#### DATA SECTION:
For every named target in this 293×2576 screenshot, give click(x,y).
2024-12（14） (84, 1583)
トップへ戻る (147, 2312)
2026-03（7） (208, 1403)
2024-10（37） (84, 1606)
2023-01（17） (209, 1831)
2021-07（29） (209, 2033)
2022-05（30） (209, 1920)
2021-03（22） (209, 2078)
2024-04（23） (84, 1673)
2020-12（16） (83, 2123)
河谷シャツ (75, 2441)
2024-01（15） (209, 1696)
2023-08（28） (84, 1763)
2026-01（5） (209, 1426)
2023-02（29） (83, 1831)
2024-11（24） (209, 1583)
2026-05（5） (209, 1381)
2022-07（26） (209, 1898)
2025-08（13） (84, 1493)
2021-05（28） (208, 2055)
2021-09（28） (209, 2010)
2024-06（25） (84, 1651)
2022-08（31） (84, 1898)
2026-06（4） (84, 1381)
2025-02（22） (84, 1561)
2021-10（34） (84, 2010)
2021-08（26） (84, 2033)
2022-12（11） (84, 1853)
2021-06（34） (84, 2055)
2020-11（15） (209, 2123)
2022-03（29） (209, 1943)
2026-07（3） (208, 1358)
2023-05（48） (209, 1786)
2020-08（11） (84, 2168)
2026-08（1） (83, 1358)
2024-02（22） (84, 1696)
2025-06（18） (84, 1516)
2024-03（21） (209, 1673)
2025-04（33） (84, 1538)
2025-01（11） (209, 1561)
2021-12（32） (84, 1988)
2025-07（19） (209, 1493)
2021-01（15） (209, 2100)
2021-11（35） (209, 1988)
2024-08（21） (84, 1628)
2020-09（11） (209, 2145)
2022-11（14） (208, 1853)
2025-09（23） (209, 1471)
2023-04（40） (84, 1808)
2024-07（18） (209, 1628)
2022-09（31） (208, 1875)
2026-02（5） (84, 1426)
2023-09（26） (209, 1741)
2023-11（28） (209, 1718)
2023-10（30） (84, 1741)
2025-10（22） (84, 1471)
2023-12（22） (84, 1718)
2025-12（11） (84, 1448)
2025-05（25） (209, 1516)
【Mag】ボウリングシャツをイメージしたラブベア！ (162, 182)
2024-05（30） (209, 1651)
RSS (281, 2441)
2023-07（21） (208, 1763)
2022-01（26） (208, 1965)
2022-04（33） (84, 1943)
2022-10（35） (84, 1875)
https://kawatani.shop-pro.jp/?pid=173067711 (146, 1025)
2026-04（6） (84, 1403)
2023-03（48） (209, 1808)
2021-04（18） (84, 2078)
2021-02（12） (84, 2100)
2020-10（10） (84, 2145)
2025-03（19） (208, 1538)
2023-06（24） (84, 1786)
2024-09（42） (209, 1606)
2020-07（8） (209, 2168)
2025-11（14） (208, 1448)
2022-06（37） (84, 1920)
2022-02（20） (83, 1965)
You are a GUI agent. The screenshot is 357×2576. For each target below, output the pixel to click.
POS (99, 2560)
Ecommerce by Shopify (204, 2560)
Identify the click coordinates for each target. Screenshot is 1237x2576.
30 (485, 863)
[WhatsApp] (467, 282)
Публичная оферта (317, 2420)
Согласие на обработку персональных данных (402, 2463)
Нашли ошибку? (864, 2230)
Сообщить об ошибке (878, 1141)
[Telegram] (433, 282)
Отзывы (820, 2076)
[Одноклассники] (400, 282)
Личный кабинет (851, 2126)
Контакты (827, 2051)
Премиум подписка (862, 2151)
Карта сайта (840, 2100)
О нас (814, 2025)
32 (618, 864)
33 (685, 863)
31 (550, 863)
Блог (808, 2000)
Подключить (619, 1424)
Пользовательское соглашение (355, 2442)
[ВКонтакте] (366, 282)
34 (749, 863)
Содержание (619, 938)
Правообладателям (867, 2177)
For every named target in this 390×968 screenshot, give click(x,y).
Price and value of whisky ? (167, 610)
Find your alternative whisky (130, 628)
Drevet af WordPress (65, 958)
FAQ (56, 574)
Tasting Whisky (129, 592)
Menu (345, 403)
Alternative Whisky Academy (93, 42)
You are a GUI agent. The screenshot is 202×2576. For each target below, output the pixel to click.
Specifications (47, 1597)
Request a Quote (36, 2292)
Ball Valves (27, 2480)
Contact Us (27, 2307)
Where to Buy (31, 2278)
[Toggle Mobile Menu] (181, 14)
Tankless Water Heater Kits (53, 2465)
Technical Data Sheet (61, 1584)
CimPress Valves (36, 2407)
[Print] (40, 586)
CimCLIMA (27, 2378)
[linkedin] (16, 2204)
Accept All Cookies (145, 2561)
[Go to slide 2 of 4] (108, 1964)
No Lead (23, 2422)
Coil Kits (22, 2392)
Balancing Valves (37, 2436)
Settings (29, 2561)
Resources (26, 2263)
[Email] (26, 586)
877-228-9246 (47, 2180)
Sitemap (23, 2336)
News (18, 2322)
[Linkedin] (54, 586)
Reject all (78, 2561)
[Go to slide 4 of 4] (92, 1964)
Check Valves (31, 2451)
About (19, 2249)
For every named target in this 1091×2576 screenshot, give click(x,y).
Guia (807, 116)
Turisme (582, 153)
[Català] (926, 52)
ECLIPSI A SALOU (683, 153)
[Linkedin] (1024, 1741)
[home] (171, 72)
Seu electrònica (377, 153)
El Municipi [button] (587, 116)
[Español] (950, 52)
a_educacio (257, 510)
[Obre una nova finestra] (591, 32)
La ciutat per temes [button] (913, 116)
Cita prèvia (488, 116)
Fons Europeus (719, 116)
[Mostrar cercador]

#### WORK TO BE COMPLETED:
Reproduce exactly the section above that begins at the line containing "2022-07（26） (209, 1898)" and ends at the line containing "For every named target in this 390×968", leaving out all other lines.

#### SOLUTION TO THIS TASK:
2022-07（26） (209, 1898)
2025-08（13） (84, 1493)
2021-05（28） (208, 2055)
2021-09（28） (209, 2010)
2024-06（25） (84, 1651)
2022-08（31） (84, 1898)
2026-06（4） (84, 1381)
2025-02（22） (84, 1561)
2021-10（34） (84, 2010)
2021-08（26） (84, 2033)
2022-12（11） (84, 1853)
2021-06（34） (84, 2055)
2020-11（15） (209, 2123)
2022-03（29） (209, 1943)
2026-07（3） (208, 1358)
2023-05（48） (209, 1786)
2020-08（11） (84, 2168)
2026-08（1） (83, 1358)
2024-02（22） (84, 1696)
2025-06（18） (84, 1516)
2024-03（21） (209, 1673)
2025-04（33） (84, 1538)
2025-01（11） (209, 1561)
2021-12（32） (84, 1988)
2025-07（19） (209, 1493)
2021-01（15） (209, 2100)
2021-11（35） (209, 1988)
2024-08（21） (84, 1628)
2020-09（11） (209, 2145)
2022-11（14） (208, 1853)
2025-09（23） (209, 1471)
2023-04（40） (84, 1808)
2024-07（18） (209, 1628)
2022-09（31） (208, 1875)
2026-02（5） (84, 1426)
2023-09（26） (209, 1741)
2023-11（28） (209, 1718)
2023-10（30） (84, 1741)
2025-10（22） (84, 1471)
2023-12（22） (84, 1718)
2025-12（11） (84, 1448)
2025-05（25） (209, 1516)
【Mag】ボウリングシャツをイメージしたラブベア！ (162, 182)
2024-05（30） (209, 1651)
RSS (281, 2441)
2023-07（21） (208, 1763)
2022-01（26） (208, 1965)
2022-04（33） (84, 1943)
2022-10（35） (84, 1875)
https://kawatani.shop-pro.jp/?pid=173067711 (146, 1025)
2026-04（6） (84, 1403)
2023-03（48） (209, 1808)
2021-04（18） (84, 2078)
2021-02（12） (84, 2100)
2020-10（10） (84, 2145)
2025-03（19） (208, 1538)
2023-06（24） (84, 1786)
2024-09（42） (209, 1606)
2020-07（8） (209, 2168)
2025-11（14） (208, 1448)
2022-06（37） (84, 1920)
2022-02（20） (83, 1965)
You are a GUI agent. The screenshot is 357×2576. For each target below, output the pixel to click.
POS (99, 2560)
Ecommerce by Shopify (204, 2560)
Identify the click coordinates for each target. Screenshot is 1237x2576.
30 (485, 863)
[WhatsApp] (467, 282)
Публичная оферта (317, 2420)
Согласие на обработку персональных данных (402, 2463)
Нашли ошибку? (864, 2230)
Сообщить об ошибке (878, 1141)
[Telegram] (433, 282)
Отзывы (820, 2076)
[Одноклассники] (400, 282)
Личный кабинет (851, 2126)
Контакты (827, 2051)
Премиум подписка (862, 2151)
Карта сайта (840, 2100)
О нас (814, 2025)
32 (618, 864)
33 (685, 863)
31 (550, 863)
Блог (808, 2000)
Подключить (619, 1424)
Пользовательское соглашение (355, 2442)
[ВКонтакте] (366, 282)
34 (749, 863)
Содержание (619, 938)
Правообладателям (867, 2177)
For every named target in this 390×968 screenshot, give click(x,y).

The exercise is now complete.